EJ: In 2015, the percentage of physicians that sent patient health information to other providers ranged from 19.4% in Idaho to 56.3% in Arizona. Arizona was significantly greater than the national percentage, while three states – Idaho, New Jersey, and Connecticut – were significantly less than the national percentage.


Q: Can you explain what you found from state variation among physicians who had electronically searched for information from other providers?

EJ: In 2015, 34% of physicians had electronically searched for patient health information from other providers, ranging from 15.1% in the District of Columbia to 61.2% in Oregon. Five states, which include Texas, Oklahoma, Missouri, Mississippi, and Pennsylvania, as well as the District of Columbia were significantly less than the national percentage. Whereas, 10 states were significantly greater than the national percentage: Alaska, Oregon, Washington, Colorado, Wisconsin, Ohio, North Carolina, Virginia, Maryland, and Delaware.


Q: Do you have trend data that goes further back than 2015 on this topic?

EJ: These data represent new information previously not available before on electronic information sharing of patient health information. Therefore, the information contained in this report represents a baseline for which future data can be used for trend data on these four elements of electronic information sharing among office-based physicians.


Q: Why did you decide to study state variation in electronic sharing of information in physician offices?

EJ: The Health Information Technology for Economic and Clinical Health Act provided financial incentives to eligible providers to demonstrate the meaningful use of a certified electronic health record (EHR) system, which also includes capacity to share patient health information.

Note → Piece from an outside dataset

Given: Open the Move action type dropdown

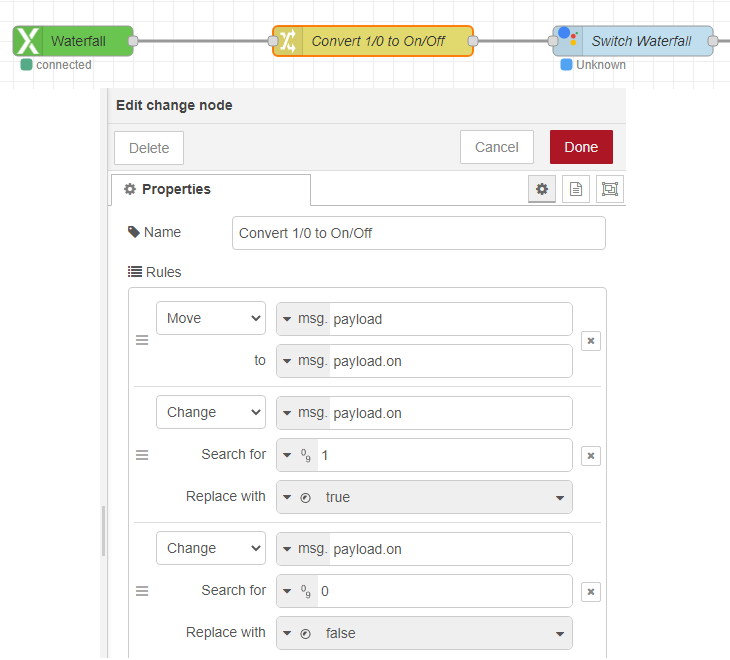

In 2015, a federal plan was published to enhance the nation’s health IT infrastructure to support sending, receiving, integrating, and searching for patient health information electronically. The 2015 data from the National Electronic Health Records Survey provides national and state based estimates about physician EHR adoption and use.

 


State Variation in Electronic Sharing of Information in Physician Offices: United States, 2015

October 27, 2016

The Health Information Technology for Economic and Clinical Health Act (HITECH) provides financial incentives to eligible providers using a certified electronic health record (EHR) system.

In 2015, 77.9% of office-based physicians had a certified EHR system, up from 74.1% in 2014. A federal plan to enhance the nation’s health information technology infrastructure was published in 2015 to support information sharing.

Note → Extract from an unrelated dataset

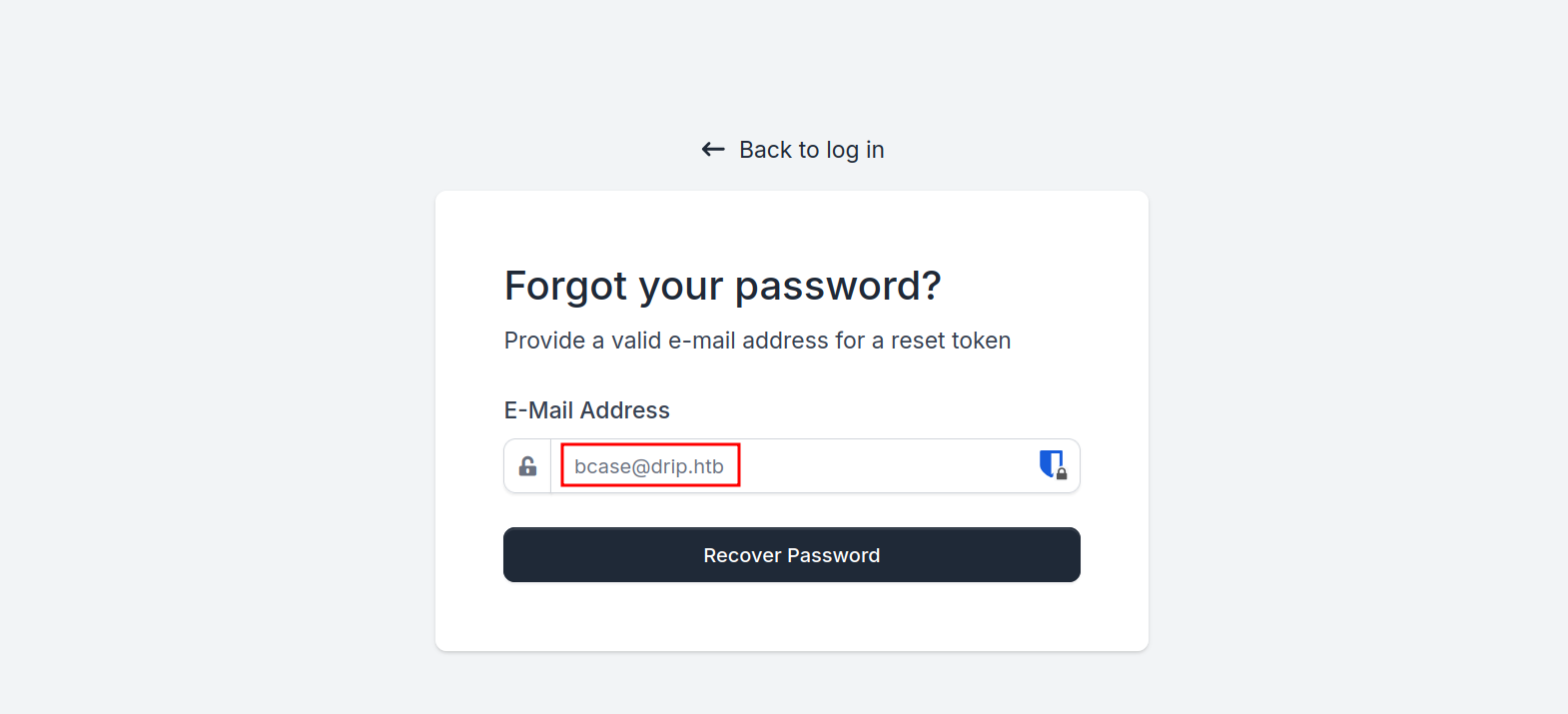Click the open padlock icon beside email field
This screenshot has width=1568, height=714.
click(527, 466)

A new NCHS report uses the 2015 National Electronic Health Records Survey to describe the extent to which physicians can electronically send, receive, integrate, and search for patient health information.

Findings:

  • In 2015, the percentage of physicians who had electronically sent patient health information ranged from 19.4% in Idaho to 56.3% in Arizona.
  • In 2015, the percentage of physicians who had electronically received patient health information ranged from 23.6% in Louisiana
    and Mississippi to 65.5% in Wisconsin.
  • In 2015, the percentage of physicians who had electronically integrated patient health information from other providers ranged from 18.4% in Alaska to 49.3% in Delaware.
  • In 2015, the percentage of physicians who had electronically searched for patient health information ranged from 15.1% in the
    District of Columbia to 61.2% in Oregon.

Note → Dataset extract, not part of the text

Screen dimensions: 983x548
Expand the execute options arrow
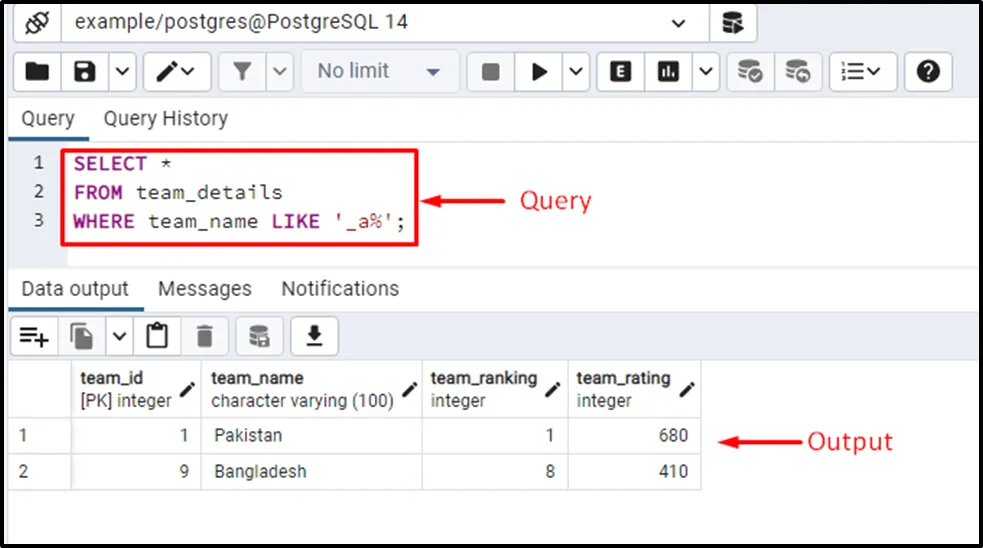pos(577,71)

QuickStats: Percentage of Physicians Who Have Electronic Access to Patient Health Information from Outside Their Medical Practice by State

September 2, 2016

In 2015, approximately half (50.3%) of the physicians in the United States had information from other providers outside of their practice electronically available at the point of care.

There was wide variation by state, ranging from 34.6% in Idaho to 76.4% in South Dakota.

Sixteen states and the District of Columbia were in the range with the lowest percentage of physicians with electronic access to more comprehensive patient information (34.6%–47.2%).

Another 16 states were in the middle range (47.3%–57%). The 18 states with the highest percentage of physicians having such information electronically available were in the top range (57.1%– 76.4%).